Instructions for the task ▸ Go through all the items below and swap "Blanchard Building" for "Main Building" wherever it occurs, leaving every other line untouched.

Data extract ▸
::::::::::

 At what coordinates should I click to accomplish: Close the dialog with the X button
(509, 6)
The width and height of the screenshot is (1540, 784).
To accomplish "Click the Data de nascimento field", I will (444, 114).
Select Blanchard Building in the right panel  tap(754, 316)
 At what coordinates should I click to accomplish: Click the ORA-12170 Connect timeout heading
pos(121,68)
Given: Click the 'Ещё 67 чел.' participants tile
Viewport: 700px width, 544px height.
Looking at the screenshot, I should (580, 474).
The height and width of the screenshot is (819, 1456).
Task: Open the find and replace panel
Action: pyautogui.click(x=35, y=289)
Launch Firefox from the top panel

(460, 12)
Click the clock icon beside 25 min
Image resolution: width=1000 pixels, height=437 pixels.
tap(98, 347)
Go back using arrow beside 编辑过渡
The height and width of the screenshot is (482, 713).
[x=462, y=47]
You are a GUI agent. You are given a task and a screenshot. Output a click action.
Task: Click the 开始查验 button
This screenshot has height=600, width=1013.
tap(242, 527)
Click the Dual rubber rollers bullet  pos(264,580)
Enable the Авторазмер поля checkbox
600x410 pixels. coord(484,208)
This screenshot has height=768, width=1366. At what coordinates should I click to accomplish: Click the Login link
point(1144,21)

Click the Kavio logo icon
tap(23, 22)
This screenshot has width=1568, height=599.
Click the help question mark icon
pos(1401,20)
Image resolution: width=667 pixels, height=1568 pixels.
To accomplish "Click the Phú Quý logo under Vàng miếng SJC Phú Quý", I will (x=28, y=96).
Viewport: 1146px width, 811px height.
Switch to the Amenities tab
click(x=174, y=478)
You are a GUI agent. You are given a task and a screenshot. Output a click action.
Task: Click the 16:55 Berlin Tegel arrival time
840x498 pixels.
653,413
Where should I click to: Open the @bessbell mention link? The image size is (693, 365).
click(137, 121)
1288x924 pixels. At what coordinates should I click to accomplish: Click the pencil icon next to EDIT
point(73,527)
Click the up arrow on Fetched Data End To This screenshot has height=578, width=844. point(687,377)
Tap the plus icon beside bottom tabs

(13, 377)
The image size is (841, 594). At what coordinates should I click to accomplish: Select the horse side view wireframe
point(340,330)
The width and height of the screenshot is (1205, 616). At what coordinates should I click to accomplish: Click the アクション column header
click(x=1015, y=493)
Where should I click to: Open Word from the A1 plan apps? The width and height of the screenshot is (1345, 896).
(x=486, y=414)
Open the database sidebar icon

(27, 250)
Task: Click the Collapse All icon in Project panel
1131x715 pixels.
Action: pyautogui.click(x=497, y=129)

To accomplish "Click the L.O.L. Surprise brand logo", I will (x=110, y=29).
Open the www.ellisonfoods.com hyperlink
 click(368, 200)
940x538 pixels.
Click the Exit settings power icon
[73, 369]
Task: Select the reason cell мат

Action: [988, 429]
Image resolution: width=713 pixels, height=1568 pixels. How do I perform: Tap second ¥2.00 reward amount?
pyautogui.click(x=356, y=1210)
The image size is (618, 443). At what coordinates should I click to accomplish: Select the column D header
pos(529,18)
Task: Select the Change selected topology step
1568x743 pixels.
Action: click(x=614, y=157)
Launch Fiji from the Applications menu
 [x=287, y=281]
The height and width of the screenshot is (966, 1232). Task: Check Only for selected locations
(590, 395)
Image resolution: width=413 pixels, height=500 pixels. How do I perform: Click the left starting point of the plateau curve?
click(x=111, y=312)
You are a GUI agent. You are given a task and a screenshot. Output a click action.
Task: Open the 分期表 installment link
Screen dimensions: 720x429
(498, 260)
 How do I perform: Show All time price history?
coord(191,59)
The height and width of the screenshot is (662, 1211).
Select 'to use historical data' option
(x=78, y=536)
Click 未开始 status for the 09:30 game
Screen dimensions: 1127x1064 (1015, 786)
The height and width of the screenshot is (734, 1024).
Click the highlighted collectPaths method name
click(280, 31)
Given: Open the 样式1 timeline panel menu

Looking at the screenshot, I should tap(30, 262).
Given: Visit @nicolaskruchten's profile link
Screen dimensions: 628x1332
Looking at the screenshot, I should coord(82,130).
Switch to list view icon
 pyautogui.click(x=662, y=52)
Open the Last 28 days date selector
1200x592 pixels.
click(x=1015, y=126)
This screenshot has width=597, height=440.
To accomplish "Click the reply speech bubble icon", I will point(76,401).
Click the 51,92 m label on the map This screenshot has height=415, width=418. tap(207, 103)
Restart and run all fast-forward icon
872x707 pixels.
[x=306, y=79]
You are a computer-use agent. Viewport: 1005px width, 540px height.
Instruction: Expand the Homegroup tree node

::::::::::

Task output ▸
 At what coordinates should I click to accomplish: Close the dialog with the X button
(509, 6)
The width and height of the screenshot is (1540, 784).
To accomplish "Click the Data de nascimento field", I will (444, 114).
Select Main Building in the right panel  tap(754, 316)
 At what coordinates should I click to accomplish: Click the ORA-12170 Connect timeout heading
pos(121,68)
Given: Click the 'Ещё 67 чел.' participants tile
Viewport: 700px width, 544px height.
Looking at the screenshot, I should (580, 474).
The height and width of the screenshot is (819, 1456).
Task: Open the find and replace panel
Action: pyautogui.click(x=35, y=289)
Launch Firefox from the top panel

(460, 12)
Click the clock icon beside 25 min
Image resolution: width=1000 pixels, height=437 pixels.
tap(98, 347)
Go back using arrow beside 编辑过渡
The height and width of the screenshot is (482, 713).
[x=462, y=47]
You are a GUI agent. You are given a task and a screenshot. Output a click action.
Task: Click the 开始查验 button
This screenshot has height=600, width=1013.
tap(242, 527)
Click the Dual rubber rollers bullet  pos(264,580)
Enable the Авторазмер поля checkbox
600x410 pixels. coord(484,208)
This screenshot has height=768, width=1366. At what coordinates should I click to accomplish: Click the Login link
point(1144,21)

Click the Kavio logo icon
tap(23, 22)
This screenshot has width=1568, height=599.
Click the help question mark icon
pos(1401,20)
Image resolution: width=667 pixels, height=1568 pixels.
To accomplish "Click the Phú Quý logo under Vàng miếng SJC Phú Quý", I will (x=28, y=96).
Viewport: 1146px width, 811px height.
Switch to the Amenities tab
click(x=174, y=478)
You are a GUI agent. You are given a task and a screenshot. Output a click action.
Task: Click the 16:55 Berlin Tegel arrival time
840x498 pixels.
653,413
Where should I click to: Open the @bessbell mention link? The image size is (693, 365).
click(137, 121)
1288x924 pixels. At what coordinates should I click to accomplish: Click the pencil icon next to EDIT
point(73,527)
Click the up arrow on Fetched Data End To This screenshot has height=578, width=844. point(687,377)
Tap the plus icon beside bottom tabs

(13, 377)
The image size is (841, 594). At what coordinates should I click to accomplish: Select the horse side view wireframe
point(340,330)
The width and height of the screenshot is (1205, 616). At what coordinates should I click to accomplish: Click the アクション column header
click(x=1015, y=493)
Where should I click to: Open Word from the A1 plan apps? The width and height of the screenshot is (1345, 896).
(x=486, y=414)
Open the database sidebar icon

(27, 250)
Task: Click the Collapse All icon in Project panel
1131x715 pixels.
Action: pyautogui.click(x=497, y=129)

To accomplish "Click the L.O.L. Surprise brand logo", I will (x=110, y=29).
Open the www.ellisonfoods.com hyperlink
 click(368, 200)
940x538 pixels.
Click the Exit settings power icon
[73, 369]
Task: Select the reason cell мат

Action: [988, 429]
Image resolution: width=713 pixels, height=1568 pixels. How do I perform: Tap second ¥2.00 reward amount?
pyautogui.click(x=356, y=1210)
The image size is (618, 443). At what coordinates should I click to accomplish: Select the column D header
pos(529,18)
Task: Select the Change selected topology step
1568x743 pixels.
Action: click(x=614, y=157)
Launch Fiji from the Applications menu
 [x=287, y=281]
The height and width of the screenshot is (966, 1232). Task: Check Only for selected locations
(590, 395)
Image resolution: width=413 pixels, height=500 pixels. How do I perform: Click the left starting point of the plateau curve?
click(x=111, y=312)
You are a GUI agent. You are given a task and a screenshot. Output a click action.
Task: Open the 分期表 installment link
Screen dimensions: 720x429
(498, 260)
 How do I perform: Show All time price history?
coord(191,59)
The height and width of the screenshot is (662, 1211).
Select 'to use historical data' option
(x=78, y=536)
Click 未开始 status for the 09:30 game
Screen dimensions: 1127x1064 (1015, 786)
The height and width of the screenshot is (734, 1024).
Click the highlighted collectPaths method name
click(280, 31)
Given: Open the 样式1 timeline panel menu

Looking at the screenshot, I should tap(30, 262).
Given: Visit @nicolaskruchten's profile link
Screen dimensions: 628x1332
Looking at the screenshot, I should coord(82,130).
Switch to list view icon
 pyautogui.click(x=662, y=52)
Open the Last 28 days date selector
1200x592 pixels.
click(x=1015, y=126)
This screenshot has width=597, height=440.
To accomplish "Click the reply speech bubble icon", I will point(76,401).
Click the 51,92 m label on the map This screenshot has height=415, width=418. tap(207, 103)
Restart and run all fast-forward icon
872x707 pixels.
[x=306, y=79]
You are a computer-use agent. Viewport: 1005px width, 540px height.
Instruction: Expand the Homegroup tree node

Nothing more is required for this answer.